Ivan, J.; Lanfear, R.
Show abstract
AO_SCPLOWBSTRACTC_SCPLOWMany phylogenomic studies used non-overlapping windows to address gene tree discordance across a set of aligned genomes. Recently, Ivan et al. (2025) proposed an information theoretic approach to choose an optimal window size given the alignment. However, this approach selects only a single fixed window size per chromosome, which is a useful first step but fails to account for variation in the size of non-recombining regions along each chromosome. Such variation is expected to occur due to the stochastic nature of recombination as well as the variation in recombination rates along chromosomes. In this study, we extend the approach of Ivan et al. (2025) to allow window sizes to vary across the chromosome, using a splitting-and-merging strategy that allows for each window to be of an arbitrary length. We showed that the new method outperformed the fixed-window approach in recovering gene tree topologies on a wide range of simulated datasets. Applying the new method on the genomes of seven Heliconius butterflies, we found that the average window sizes for the group ranged between 538-808bp, but with a very similar distribution of gene tree topologies compared to previous studies that used fixed window sizes.

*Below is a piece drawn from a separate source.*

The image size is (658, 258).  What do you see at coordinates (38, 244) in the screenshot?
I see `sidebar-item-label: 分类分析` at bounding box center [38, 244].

For the genomes of great apes, the average window sizes ranged from 4.2kb to 6.2kb, with the proportion of the major topology (i.e., grouping human and chimpanzee together) reaching approximately 80%. In conclusion, our study highlights the limitations of using a fixed window size when recombination rates vary across the chromosomes, and proposes a splitting-and-merging approach that allows for variable window sizes across whole genome alignments.